The author writes with an axe to grind against everything that is non-gay. Gays are unjustly villified in the novel and society has been transported 100 years back in time, rather than forward. The character of the internment camp is also completely unrealistic since the "prisoners" behave as if they have lived there for years rather than a few weeks. The "make work" activities and structured play would be more at home in a North Korean re-education camp, rather than what should be middle class educated Americans.
The implausibility of this scenario simply serves to make the characters actions either meaningless or unrealistic.
"This is a pretty Good Book :}"
This isn't as bad a book as every one is making it out to be I liked it just fine and will probbly listen to it again But not right away..
I gave it 5 stars because I would like to see the overall rating come some the book is worth the price and the time of the listen
"Not a "vampire" story"
It's not a light summer read I was expecting. A great story, interesting & serious, a "what would you do" story. Author creates the picture of near & very possible future, the measures government could take, and the society would go along with, for the greater good and protection of "majority".

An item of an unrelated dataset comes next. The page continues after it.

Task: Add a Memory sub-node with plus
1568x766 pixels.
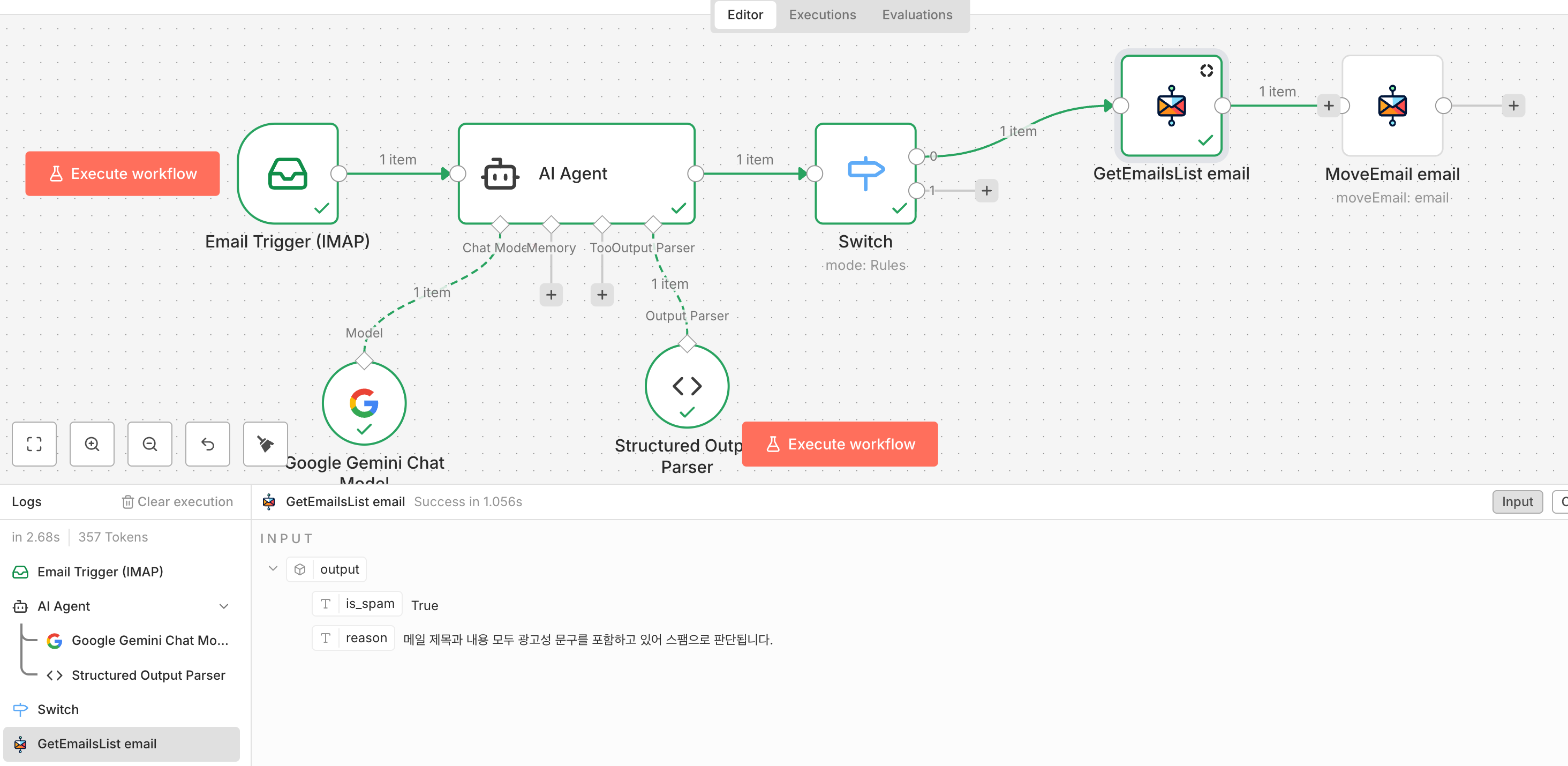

ABSOLUTELY HORRENDOUS NARRATION & RECORDING!!! What makes it even worse, the author is the narrator. How could he do it to his own book?!!!! OK, the narration itself is not that bad, only the parts where he puts on the accents. They are so strong, it's impossible to understand what is being said. And it is especially irritating, since characters' accents don't affect the story line in any way.
THE SOUND EFFECTS ARE UNBEARABLE!!! First of all, their volume is a lot louder than the voice. Come on! I want to hear the story, not the noise that is supposedly happening in it, AND IT NEVER STOPPED - FORM THE VERY BEGINNING TO THE VERY END! The setting is in a windy place - the wind never stopped howling, thousands of people live in that place - the background noise of the crowd is always there. Every single action was audible - the creaking of the door, breaking glass, crumpling paper, explosions, motors, coughing crying, you name it - you heard it, even vomiting, for god's sake!
Almost forgot -- LOUD "PATRIOTIC" MUSIC AT THE BEGINNIG OF EVERY CHAPTER. And he is reading through it!!! There's no way to hear what he is saying! I couldn't make out 90% of the chapter names. If you really have to play it, just wait till it's over, and than start the reading!
Bottom line, this one must be read, not listened to.